▶ _DOCUMENT SEGMENT_

# # # #

The Republic of Gabon moved peacefully into independence in 1960 after a three-year period of internal self-government. A French-style constitution was adopted the following year and Léon M’Ba became Gabon’s first President. After seven years of stormy pluralism, the ruling Parti Démocratique Gabonais (PDG) declared Gabon a one-party state, but retained broadly pro-Western policies. President Omar Bongo, who succeeded M’Ba on the latter’s death in 1967 and is now Africa’s longest standing head of state, has maintained them ever since. At the heart of these policies lie exceptionally close relations with France. Gabon remains France’s principal supplier of uranium and a number of other strategic minerals.
From 1990, the Bongo government pursued the transformation, in common with much of the rest of Africa, from a one-party state to a pluralistic political system. The 120-seat elected National Assembly has acquired genuine political power although it remains dominated by the PDG, which at the last poll in December 2001 captured almost three-quarters of the seats. The remainder were largely shared between the two principal opposition parties, the Parti Gabonais de Progrès and the Rassemblement National des Bûcherons (National Woodcutters’ Party). A prominent PDG figure and close ally of Bongo, Jean-Francois Ntoutoume, retained the premiership to which he had first been appointed in 1999. Despite its overwhelming majority, widespread discontent with the social and political situation prompted Bongo to invite the Woodcutters into government. Following heavy lobbying by its leader, Father Paul Mba Abessolle (who is also mayor of the capital, Libreville), the party agreed to join a ‘government of collective management’ – the first time that any party other than the PDG has entered government.

# # # #

▶ _RAW DATA_
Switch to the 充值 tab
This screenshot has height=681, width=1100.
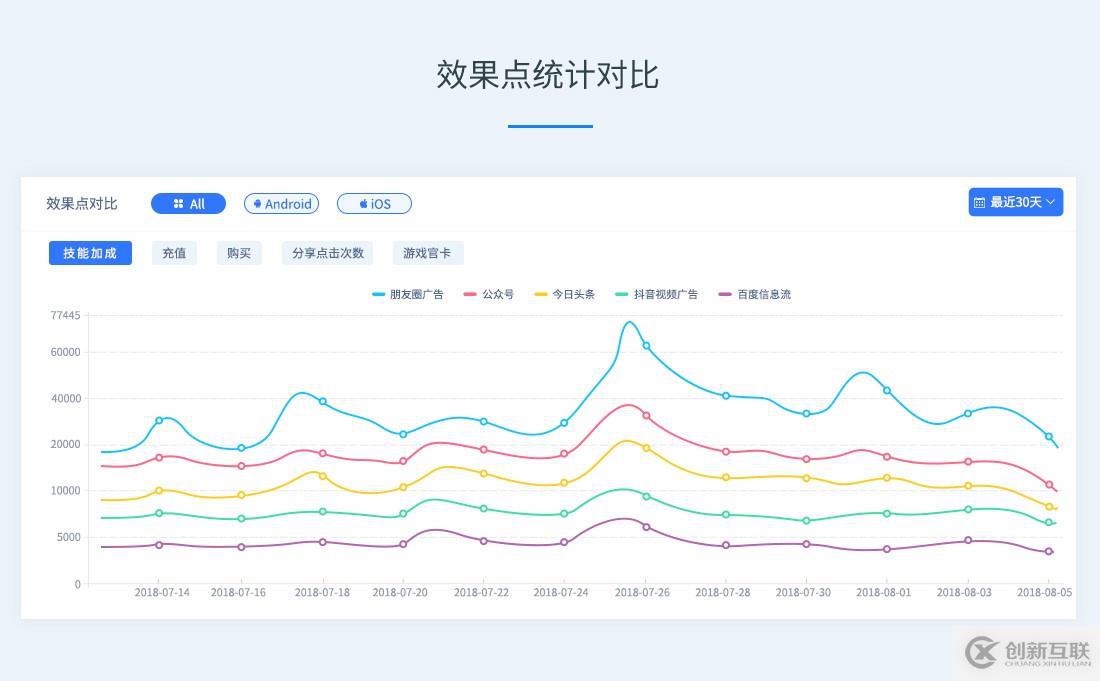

# # # #

▶ _TASKS FOR THIS EXERCISE_
1. Copy from the Gabon politics passage above the part that opens with the words containing "The Republic of" and closes with "other strategic minerals.".
2. In the passage on Gabon's politics, what share of the National Assembly seats did the PDG win in the December 2001 poll?
3. Pick up the passage on Gabon's political history where it stops and carry it further.

▶ _ANSWERS FOR EACH ITEM_
1.
The Republic of Gabon moved peacefully into independence in 1960 after a three-year period of internal self-government. A French-style constitution was adopted the following year and Léon M’Ba became Gabon’s first President. After seven years of stormy pluralism, the ruling Parti Démocratique Gabonais (PDG) declared Gabon a one-party state, but retained broadly pro-Western policies. President Omar Bongo, who succeeded M’Ba on the latter’s death in 1967 and is now Africa’s longest standing head of state, has maintained them ever since. At the heart of these policies lie exceptionally close relations with France. Gabon remains France’s principal supplier of uranium and a number of other strategic minerals.

2. Almost three-quarters of the seats.

3.
Government: A new constitution, adopted in March 1991 and amended in 1997, allows for an executive President and bicameral legislature. The President, elected for a seven-year term, appoints a Council of Ministers headed by a Prime Minister. The legislature comprises the 120-seat Assemblée Nationale and the 91-member Sénate, both of which are directly elected for five-year and six-year terms respectively.